Bullock Pushes Montana Legislature To Fund Optional Public Preschool
Publicly funded preschool is again up for debate in the state Legislature. Gov. Steve Bullock is pushing for more than $20 million to fund optional public pre-k for 4-year-olds. Bullock is also asking for $8 million to pay for preschool for Head Start programs and private providers.
This is the last chance for Bullock to pass one of the top priorities of his administration before he terms out of office in 2020.
Although the two-term Democrat claimed a victory in the 2017 session with $6 million going to a pilot preschool program, Montana remains one of about half a dozen states in the country without an established state-funded program.
Bullock highlighted his policy goal in his 2019 State of the State address.
“Let's provide kids and families in rural and urban areas access to high quality, voluntary, affordable options. The future leaders of our state deserve no less.”
Bullock’s latest proposal would allow school districts to offer kids 4-years-old enrollment in half-time preschool. The administration's budget and program planning office assumes that if this program was enacted, about 40 percent of eligible kids in Montana would enter the program, during its first year. That amounts to more than 2,000 children.

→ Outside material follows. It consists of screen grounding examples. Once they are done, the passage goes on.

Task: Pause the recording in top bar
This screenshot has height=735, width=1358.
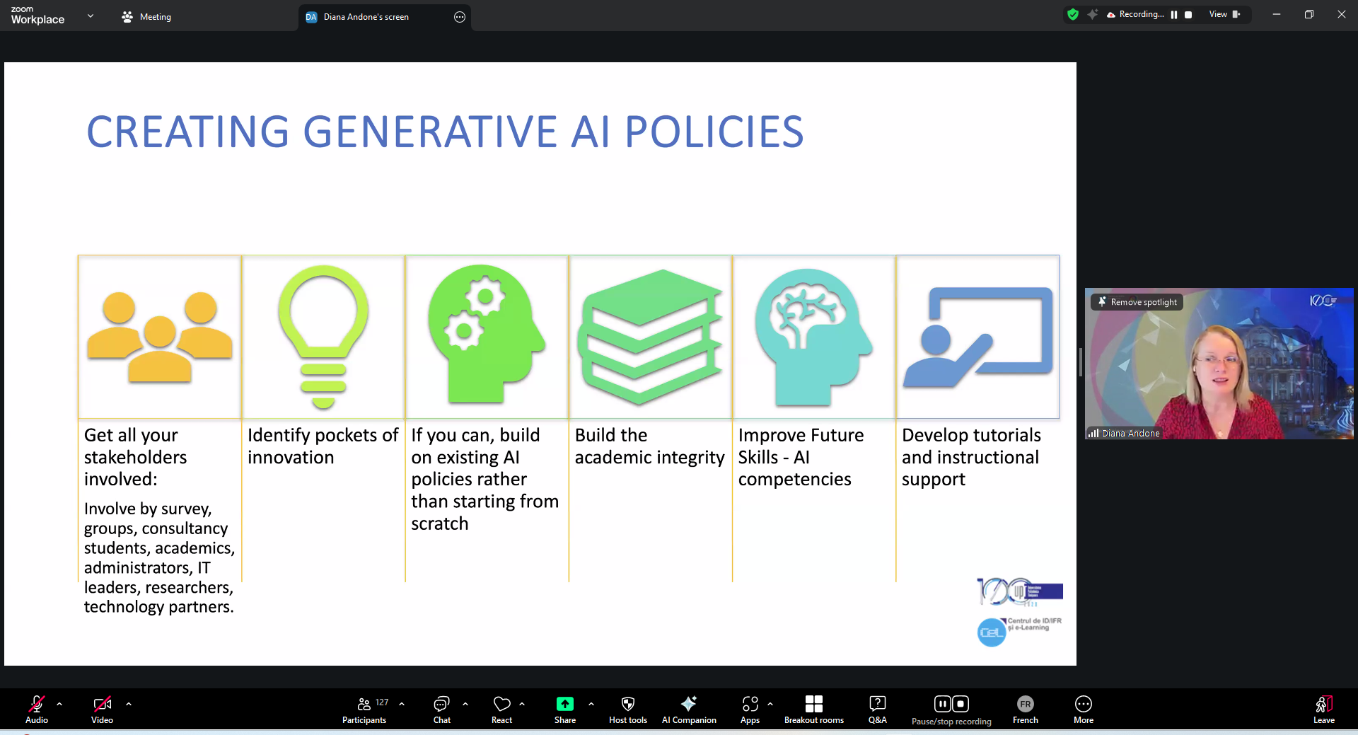Action: click(x=1174, y=15)
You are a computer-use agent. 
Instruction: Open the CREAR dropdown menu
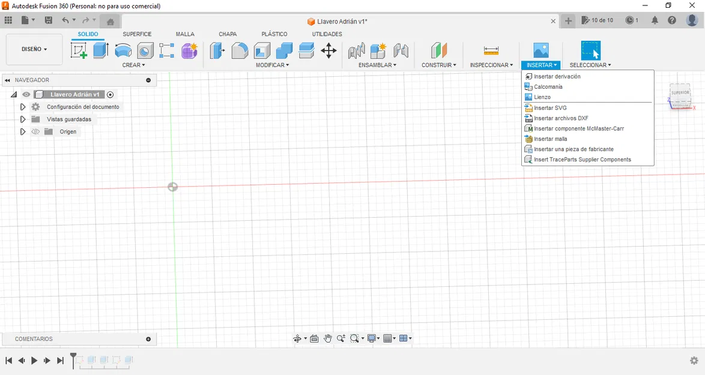(133, 65)
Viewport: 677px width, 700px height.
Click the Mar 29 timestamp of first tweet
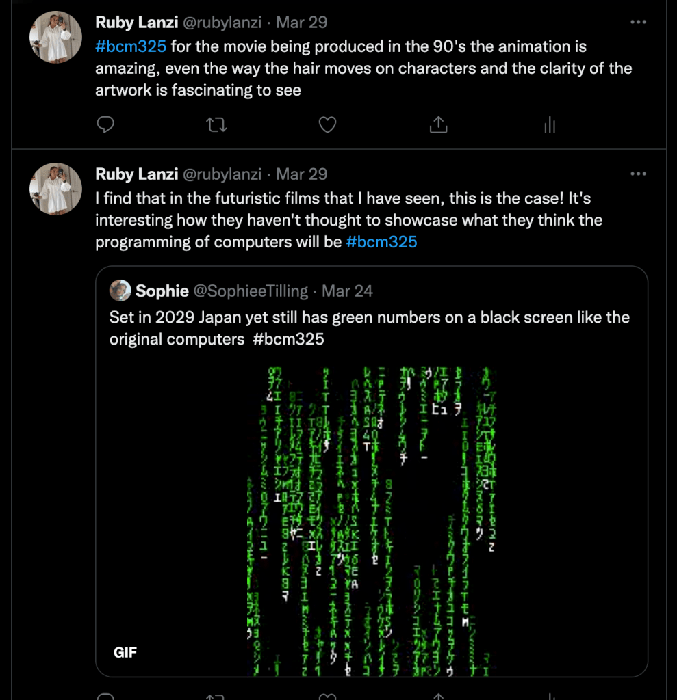click(301, 23)
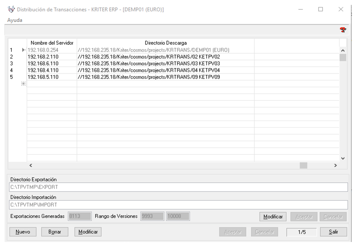Click the KRITER app icon in title bar
The image size is (354, 244).
pyautogui.click(x=11, y=9)
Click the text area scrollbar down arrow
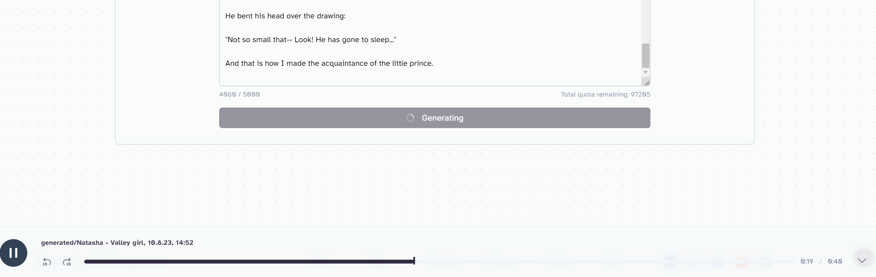The image size is (876, 277). click(x=645, y=72)
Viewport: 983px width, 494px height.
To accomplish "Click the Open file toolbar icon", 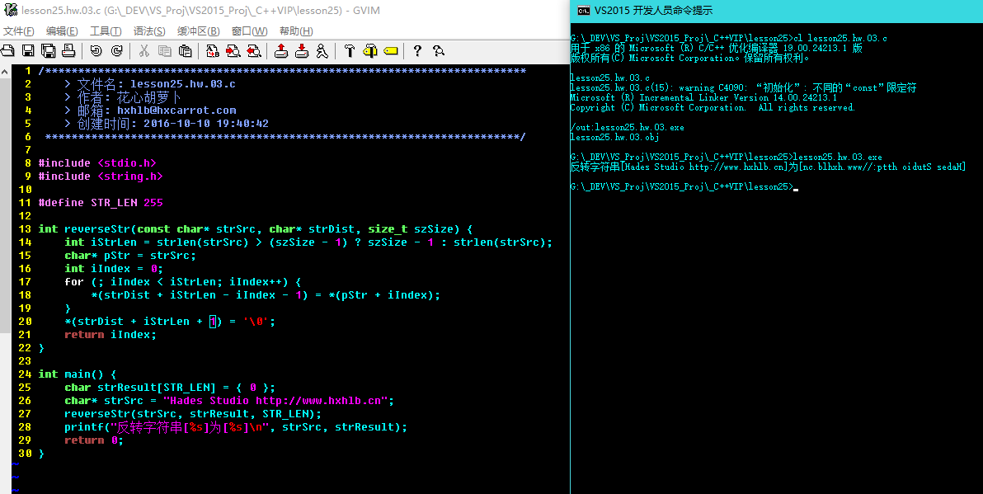I will (8, 51).
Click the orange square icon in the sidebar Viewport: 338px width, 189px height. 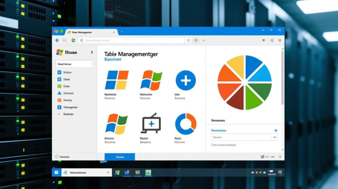(x=59, y=100)
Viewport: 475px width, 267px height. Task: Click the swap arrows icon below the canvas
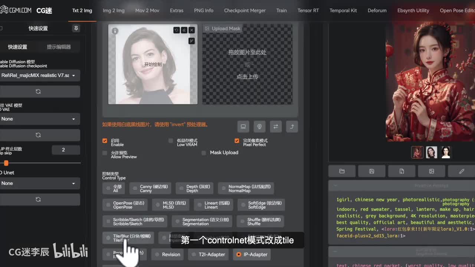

“We are never going to get to a place where Montana has a holistic, quality education system until we have real public preschool,” says Rep. Casey Schreiner, the Democratic Minority Leader from Great Falls. He’s carrying the governor’s education funding bill the House, which includes the preschool program.
“I think it’s a popular notion around Montana," says Schreiner. "I think most Montanans know it's common sense for us to do this. I just think for whatever reason this body has not pulled the trigger. I have a lot of faith this session that we’re going to pull this off.”
While there is some bipartisan support to provide state funding for preschool, Republicans have their own plan to get that done.
Rep. Eric Moore is a Republican from the Miles City area.
“Preschool's very controversial because a lot of people when they first hear it they think government subsidized daycare and that is absolutely not what we’re after.”
He says he plans to introduce a bill, likely next month, to create a new optional preschool program for the state.
“So my proposal is going to be based on what they do in Alabama. It’s going to be a separate agency with a cabinet-level position that reports to the governor. And it’s going to a block grant, school choice, money-follow-the-student model, where K-12 districts, existing Head Start programs and private providers will be eligible.”
Moore says a dollar figure on the block grant funding for his idea hasn’t been set, but it will likely be lower than what Gov. Bullock is asking for his proposal.
Some Republican legislators are skeptical about state-funded preschool, arguing that early childhood development is up to parents.
However, Republican Rep. Bruce Grubbs from Bozeman says he sees an appetite for a preschool program as long as it’s optional and continues to allow private providers.
Grubbs sits on the House Education Committee. He says the preschool issue this session will likely come down to what it should look like in Montana, not if the state should have a preschool program.
“I think for most of the legislators I’ve talked to, it’s how is it going to look. It depends on budget, a lot of it.”
According to a 2017 report from researchers at the Brookings Institution and more than half a dozen universities, there is convincing evidence showing that children attending public school pre-k programs are more ready to enter the school system than children who did not attend pre-k.
However, it also says there’s too little research to say whether or not there are long-term positive or negative impacts for early pre-k programs.
Researchers concluded that “implementation of scaled-up pre-k programs is in order as long as the implementation is accompanied by rigorous evaluation of impact."
The study also says pre-k programs are not all equally effective. Debate about potential programs in Montana will likely continue throughout the session.